Publication date: Available online 24 May 2019
Source: Oral Surgery, Oral Medicine, Oral Pathology and Oral Radiology
Author(s): Yuan Li, Shiyong Deng, Li Mei, Jialing Li, Meiyao Qi, Sihui Su, Yu Li, Wei Zheng
ABSTRACT
Objective
The aim of this study was to systematically review and assess the accuracy of cone beam computed tomography (CBCT) in the measurements of alveolar bone height and thickness.
Study Design
MEDLINE, Embase, the Cochrane Library, China National Knowledge Infrastructure, and the grey literature were searched to identify all relevant articles published prior to July 2018. The Quality Assessment of Measurement Accuracy Studies (QUAMAS) tool was used to assess the quality of the included studies. Meta-analysis was performed to analyze the mean differences of the alveolar bone height and thickness measurements between CBCT and gold standard references (direct measurement on human skulls or live patients).
Results
In total, 28 studies were included in the qualitative synthesis and 18 were included in the quantitative synthesis.
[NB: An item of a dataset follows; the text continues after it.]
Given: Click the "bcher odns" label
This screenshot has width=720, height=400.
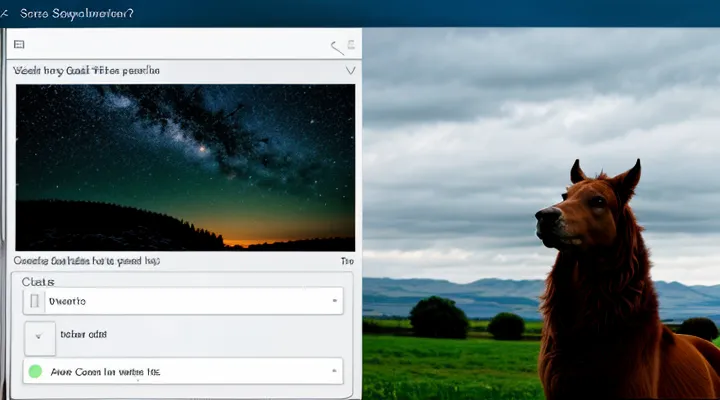Looking at the screenshot, I should tap(84, 335).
The meta-analysis results showed that the mean differences between CBCT measurements and the gold standard references for alveolar bone height (mean difference = 0.03mm; 95% CI: -0.03 to 0.08, p=0.382) and alveolar bone thickness (mean difference = 0.11mm; 95% CI: -0.02 to 0.24, p=0.088) were not statistically significant.
Conclusions
Current evidence suggests that there is no significant difference between CBCT and the gold standard references for the measurement of alveolar bone height and thickness.